The first processing module is used for drawing a first life prediction curve based on a preset first life prediction function and combining the first life prediction data, and drawing a second life prediction curve based on a preset second life prediction function and combining the second life prediction data; calculating a plurality of first vector values in the first life prediction curve, calculating a plurality of second vector values in the second life prediction curve, and generating corresponding first target vectors and second target vectors based on a preset box diagram rule;

the second processing module is used for performing splicing processing on the first target vector and the second target vector to obtain a spliced vector, inputting the spliced vector into a preset convolutional neural network model to extract local feature information, and obtaining target feature data; inputting the target characteristic data into a preset long and short memory network model for correlation analysis processing to obtain a battery predicted life parameter; the convolutional neural network model is obtained through a convolutional neural network algorithm pre-training, and the long and short memory network model is obtained through a long and short memory network algorithm pre-training;

The weight analysis module is used for acquiring the actual running state of the target battery, carrying out weight analysis on the battery predicted life parameter by combining the actual running state of the target battery to generate a first weight, carrying out weight analysis on the battery predicted life parameter by combining a historical battery data sample to obtain a second weight, carrying out weight balance optimization on the first weight and the second weight to obtain a weight combination with the minimum error of the predicted result, and carrying out target optimization on the battery predicted life parameter according to the weight combination to obtain the life predicted result of the target battery.

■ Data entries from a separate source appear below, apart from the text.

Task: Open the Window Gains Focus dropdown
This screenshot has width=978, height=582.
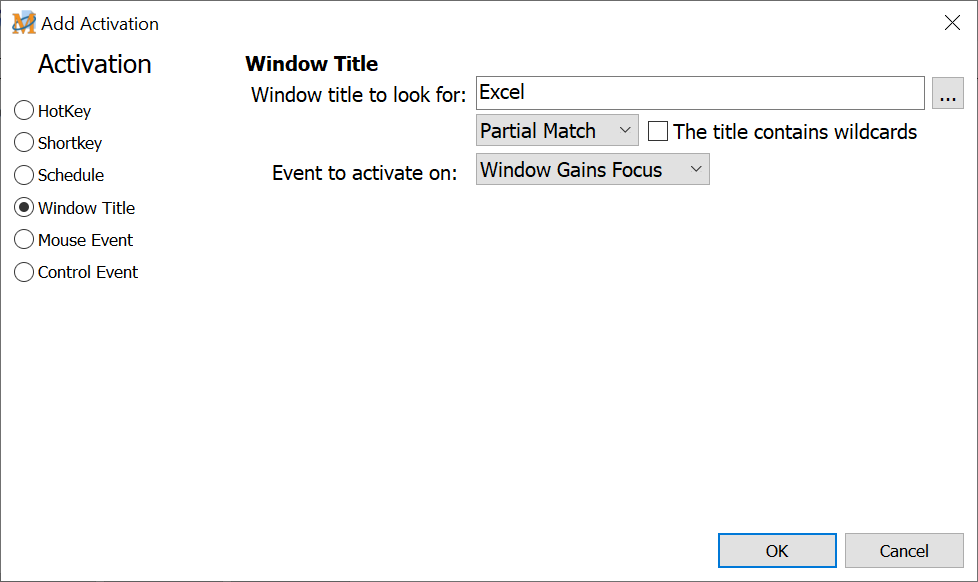Action: coord(592,170)
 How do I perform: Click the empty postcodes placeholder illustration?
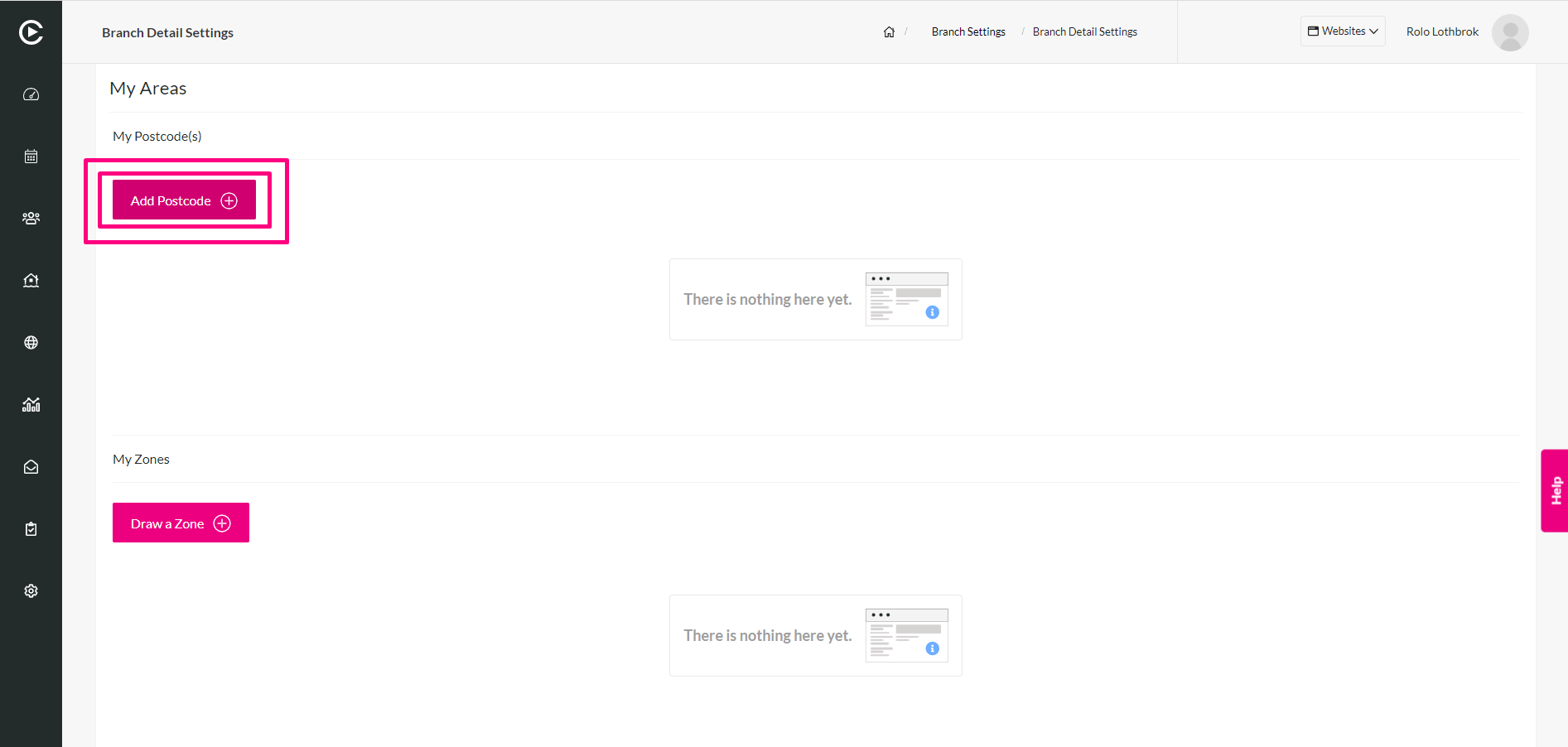pyautogui.click(x=907, y=299)
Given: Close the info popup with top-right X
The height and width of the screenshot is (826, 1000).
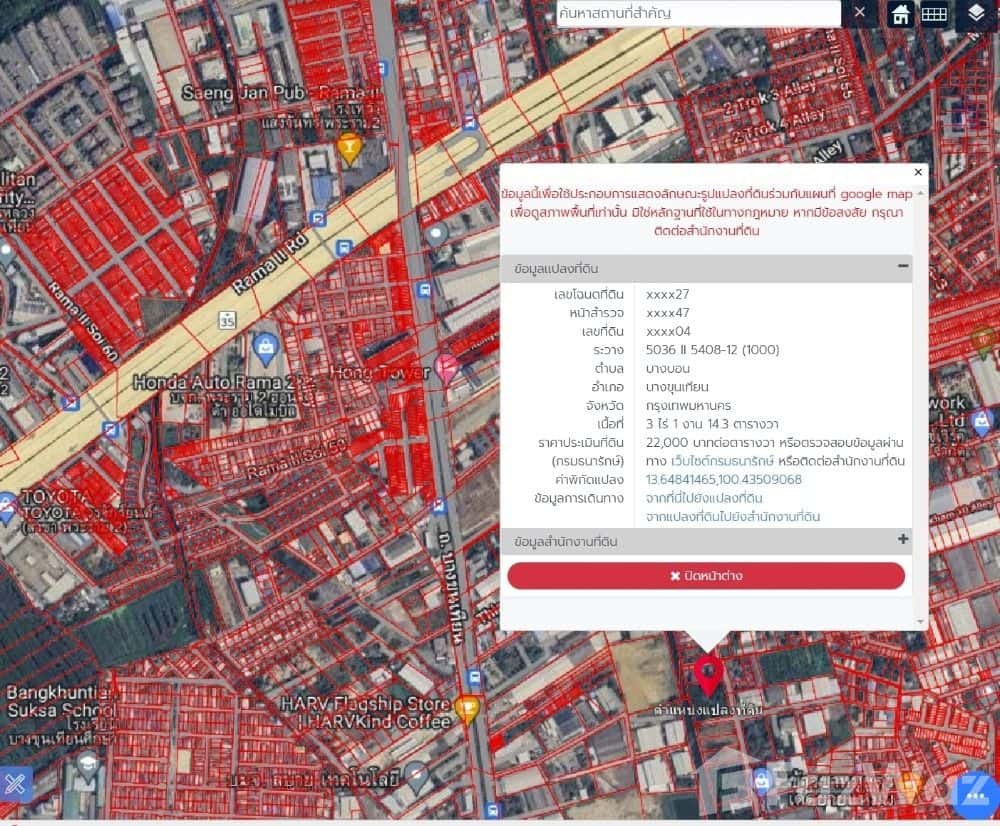Looking at the screenshot, I should click(919, 172).
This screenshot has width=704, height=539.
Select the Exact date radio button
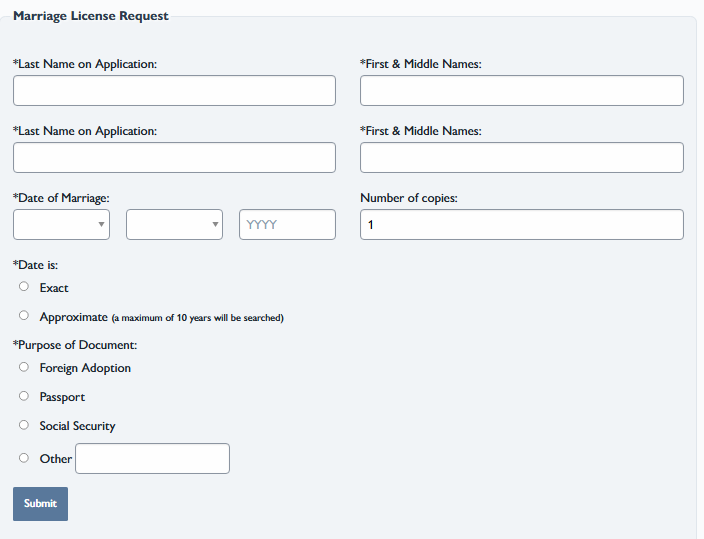(24, 287)
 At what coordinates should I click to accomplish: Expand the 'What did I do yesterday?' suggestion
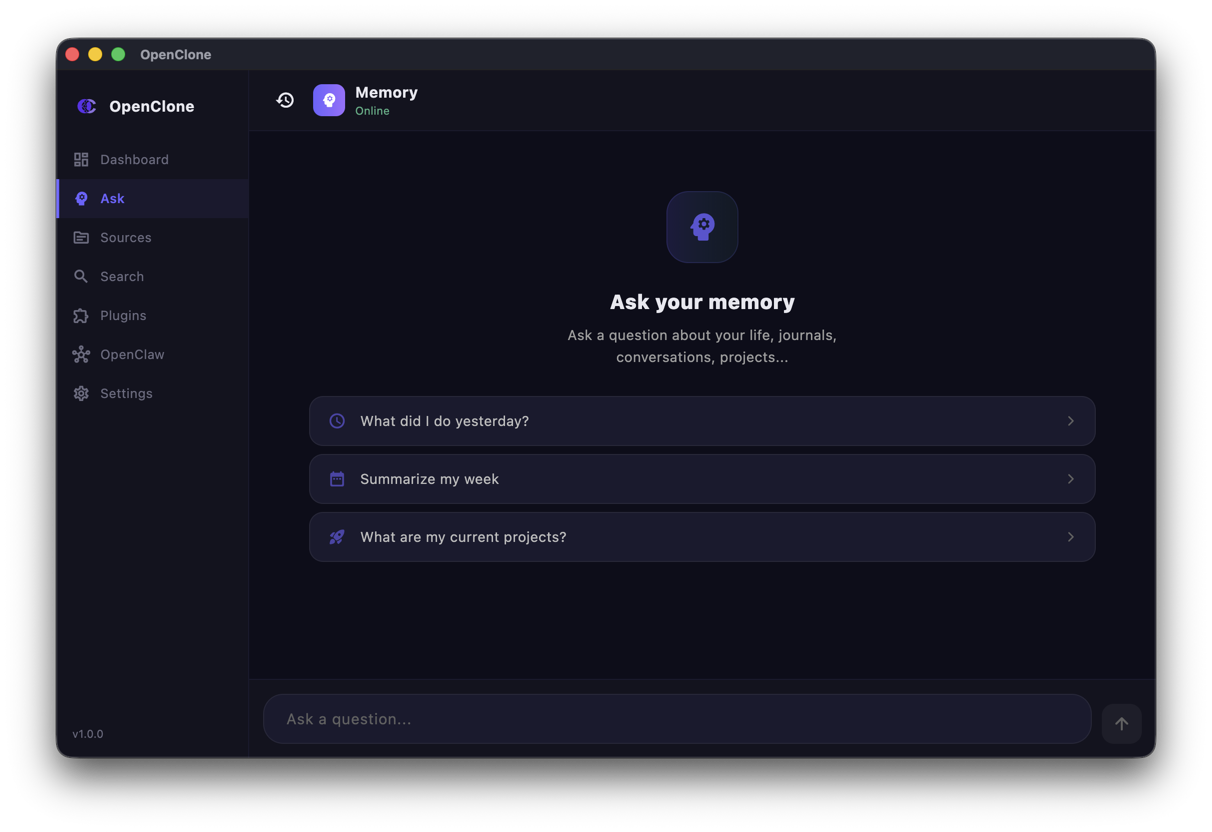coord(1069,421)
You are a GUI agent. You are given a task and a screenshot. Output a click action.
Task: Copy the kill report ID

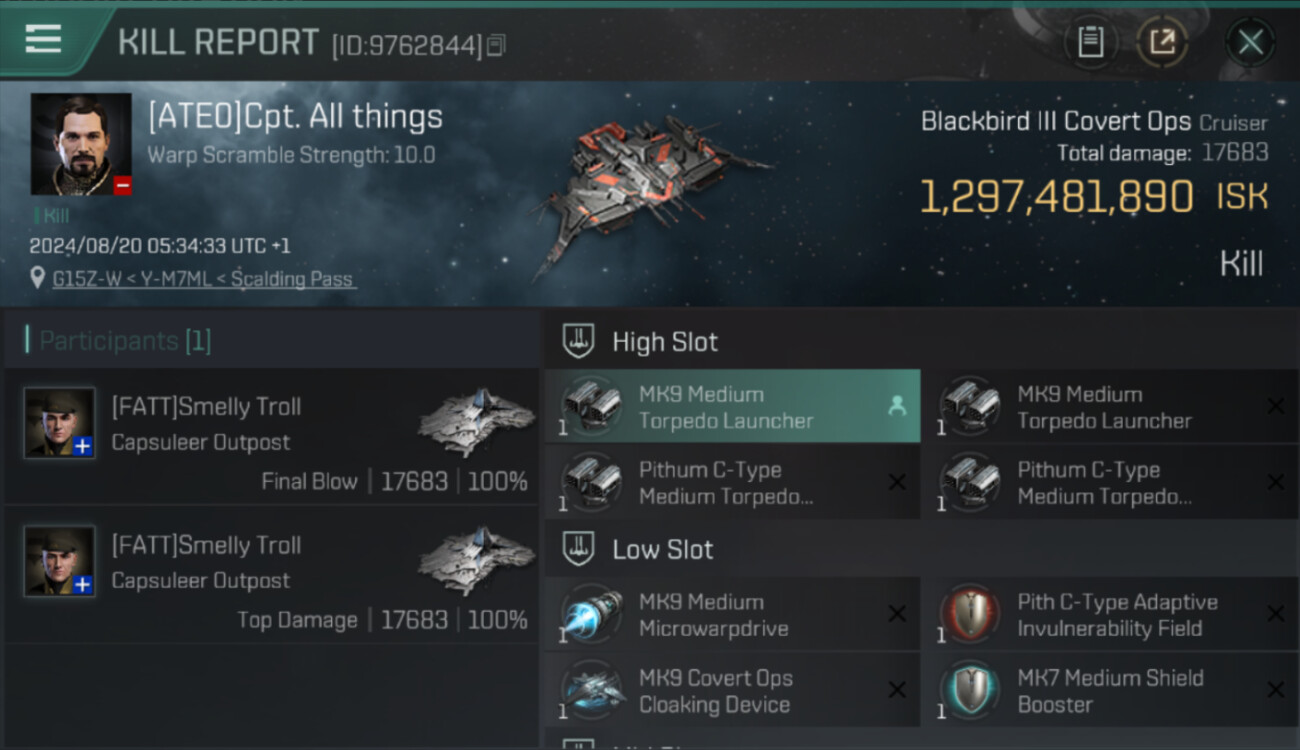(497, 45)
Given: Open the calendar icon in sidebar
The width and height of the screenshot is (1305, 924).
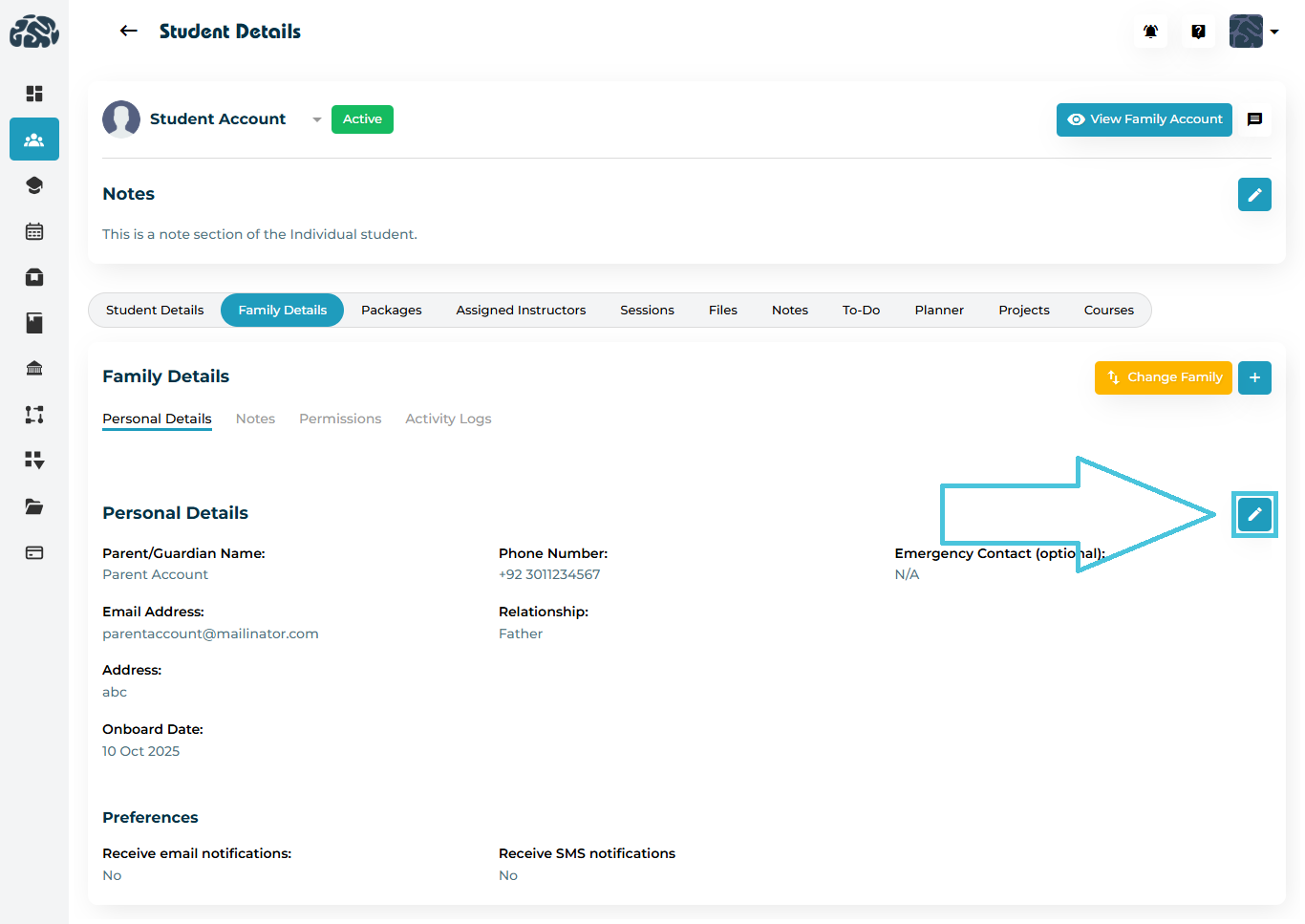Looking at the screenshot, I should [34, 231].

A third aspect of the present invention provides a battery life prediction apparatus comprising: a memory and at least one processor, the memory having instructions stored therein; the at least one processor invokes the instructions in the memory to cause the battery life prediction device to perform the battery life prediction method described above.

A fourth aspect of the present invention provides a computer-readable storage medium having instructions stored therein that, when executed on a computer, cause the computer to perform the above-described battery life prediction method.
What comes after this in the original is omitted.